Quando não está zangado comigo, por motivos injustos, Enio me liga e diz: "Você lê cada bomba". Tem razão. Por conta de minha curiosidade excessiva e insaciável, leio tudo, ou quase, desde Mario Puzo, um autor de segunda, ao "Ulisses", de Joyce (meu primeiro texto sobre Philip Roth data de 1987). Quando percebe que estou por demais envolvido com o baixo clero da literatura, Enio manda um e-mail e sugere alguma leitura, como "Amada", o belo romance de Toni Morrison. É uma espécie de "Cem Anos de Solidão" dos Estados Unidos. Depois de "Amada", li "Peróla Negra" (Editora Best Seller), "Jazz" (Editora Best Seller), o brilhante "A Canção de Solomon" (Editora Best Seller), "O Olho Mais Azul" (Companhia das Letras), "Amor" (Companhia das Letras) e "Paraíso" (Companhia das Letras). A dica de Enio é ouro puro e é possível verificar que a crítica de Bloom simplifica a obra de Morrison. Bloom percebe que Morrison é uma escritora de alto nível, mas sugere que seu feminismo, sua posição política, trava suas qualidades literárias. Não é justo. Sim, é possível perceber que a "política" de Morrison quase trava sua literatura, mas seu talento é tão poderoso, sua habilidade narrativa e sua percepção tão aguçadas que acabam por salvá-la. Isaiah Berlin diz algo parecido de Dostoiévski. Mas só é possível chegar a esta conclusão se se lê os livros, como fiz, obstinada e com prazer.

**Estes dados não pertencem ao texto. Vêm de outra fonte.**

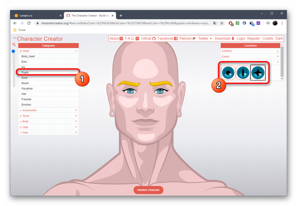Reload the page
Image resolution: width=297 pixels, height=206 pixels.
(x=29, y=23)
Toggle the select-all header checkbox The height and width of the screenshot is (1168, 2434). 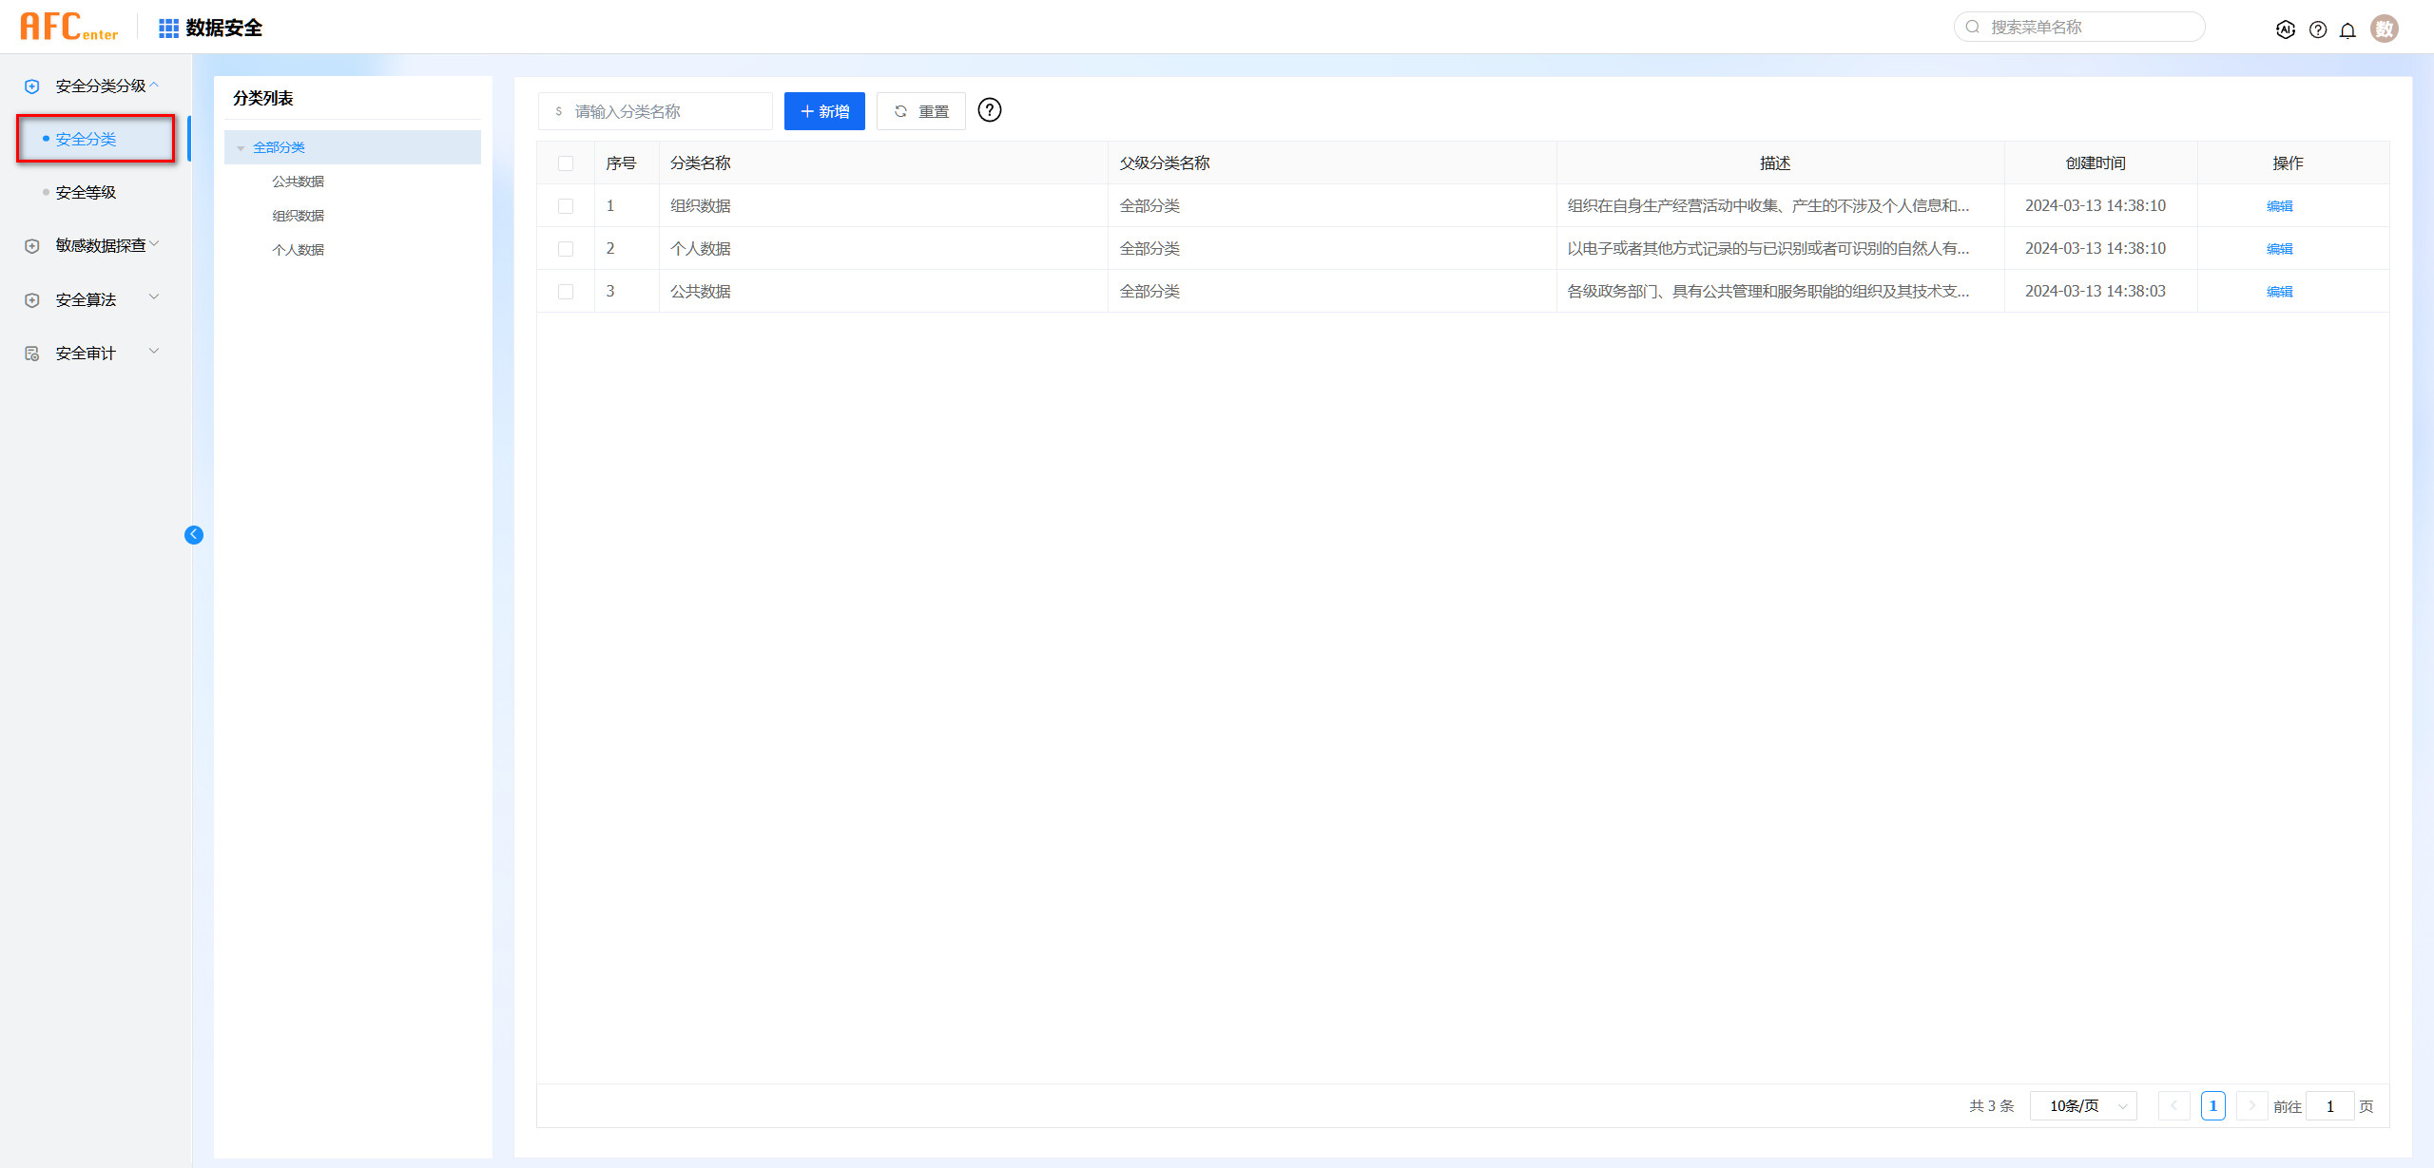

A leitura sem prazer, como resultado de mera exigência acadêmica, acaba sendo empobrecedora. Fujo disso como o diabo foge da cruz.
Espero que tenha esclarecido a questão da autoria e que Enio deixe o rancor de lado e entenda que nós, que escrevemos tanto, devemos permitir que os leitores, críticos ou não, tenham suas opiniões sobre os nossos textos, que, publicados, não são mais nossos e, de algum modo, se tornam indefensáveis. Falo sobretudo de textos sobre literatura.
leia mais...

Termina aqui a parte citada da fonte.